▶ _Exercise brief_
Copy exactly the lines of the material below that run from the one containing "Given: Choose 不需要 for other services" through the one containing "Image resolution: width=988". Copy no other lines.

▶ _Data extracts_
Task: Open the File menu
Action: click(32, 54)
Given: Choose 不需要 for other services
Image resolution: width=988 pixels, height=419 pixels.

...

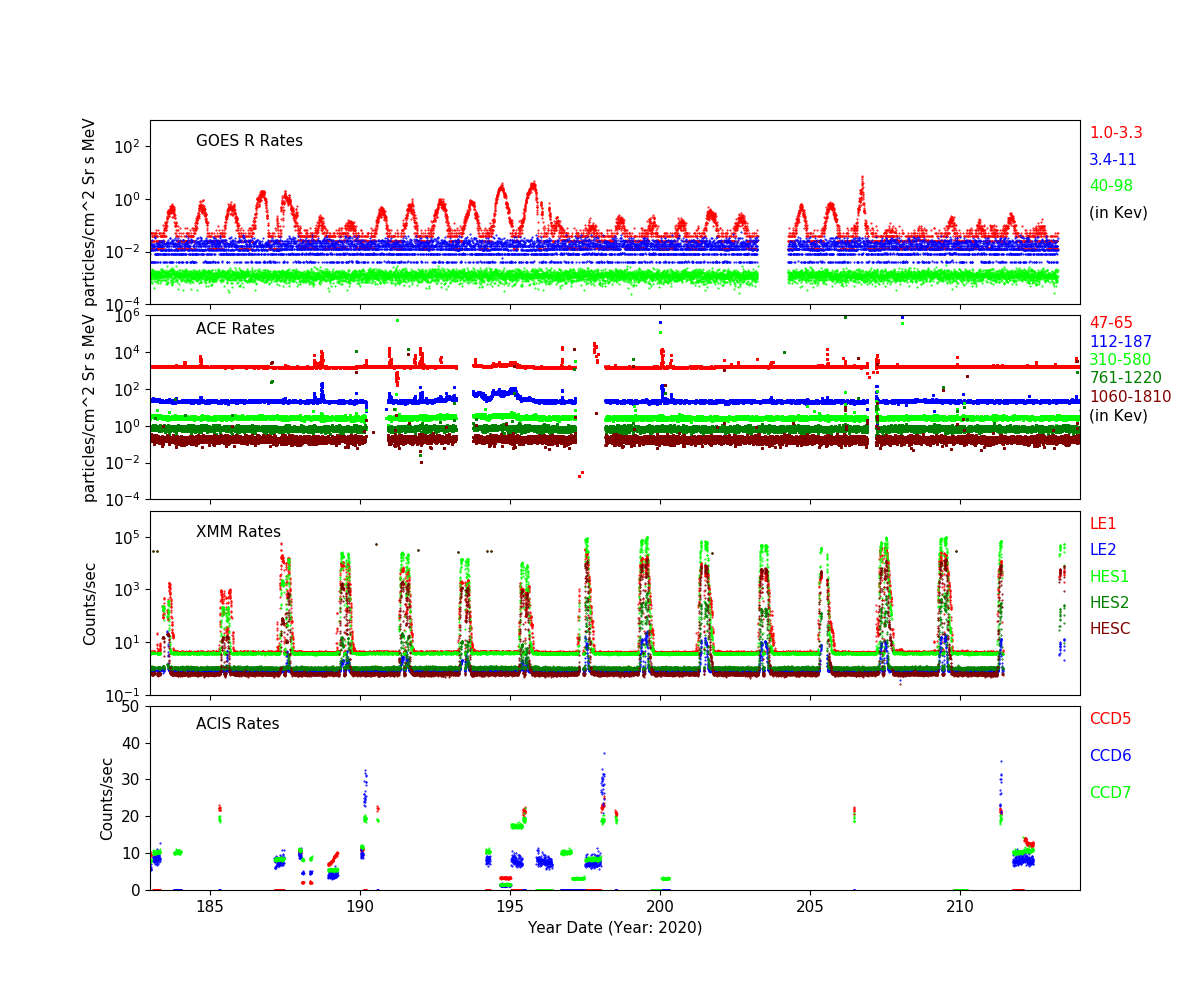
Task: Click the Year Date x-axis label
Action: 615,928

--

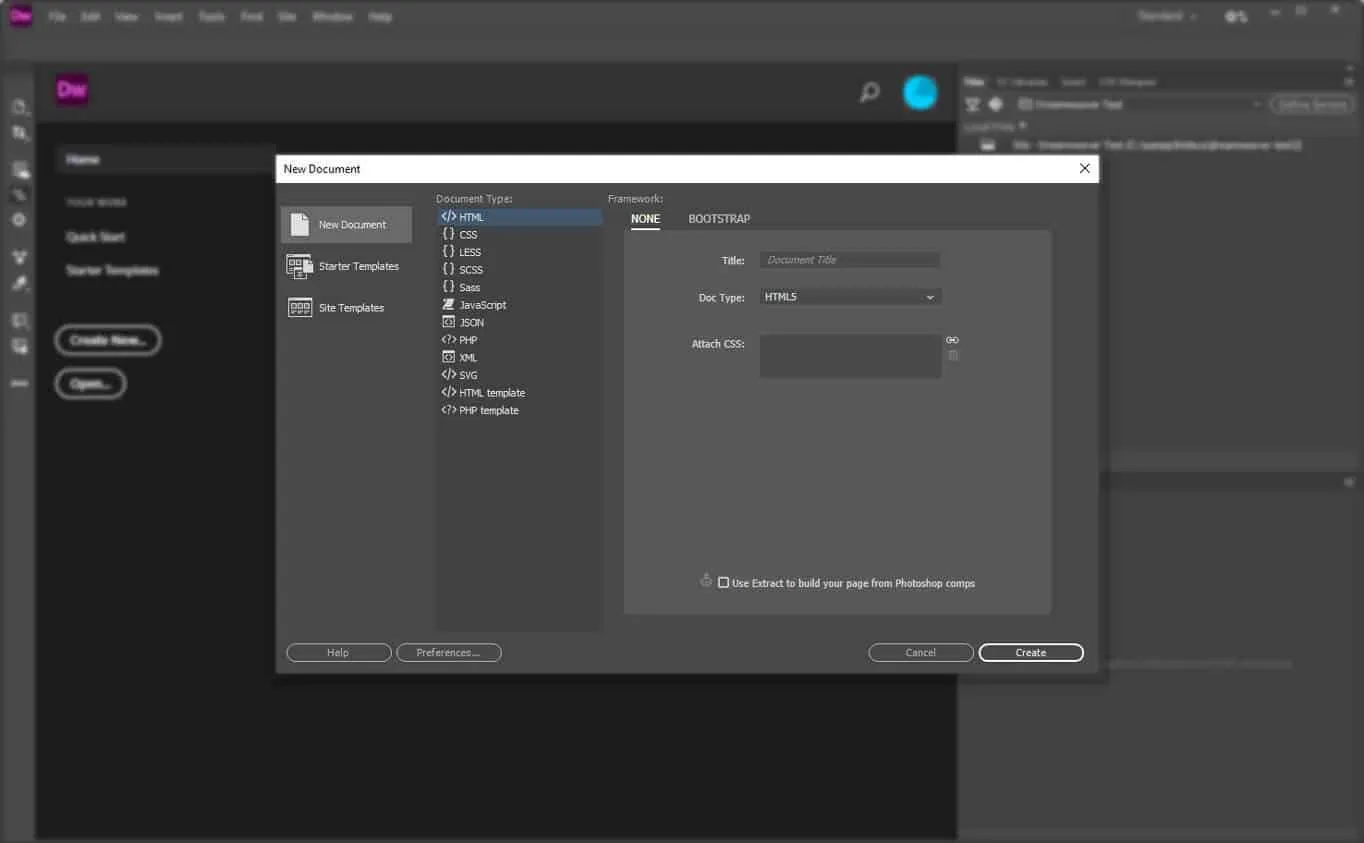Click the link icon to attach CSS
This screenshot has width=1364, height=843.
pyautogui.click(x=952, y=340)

▶ _Expected answer_
Given: Choose 不需要 for other services
Image resolution: width=988 pixels, height=419 pixels.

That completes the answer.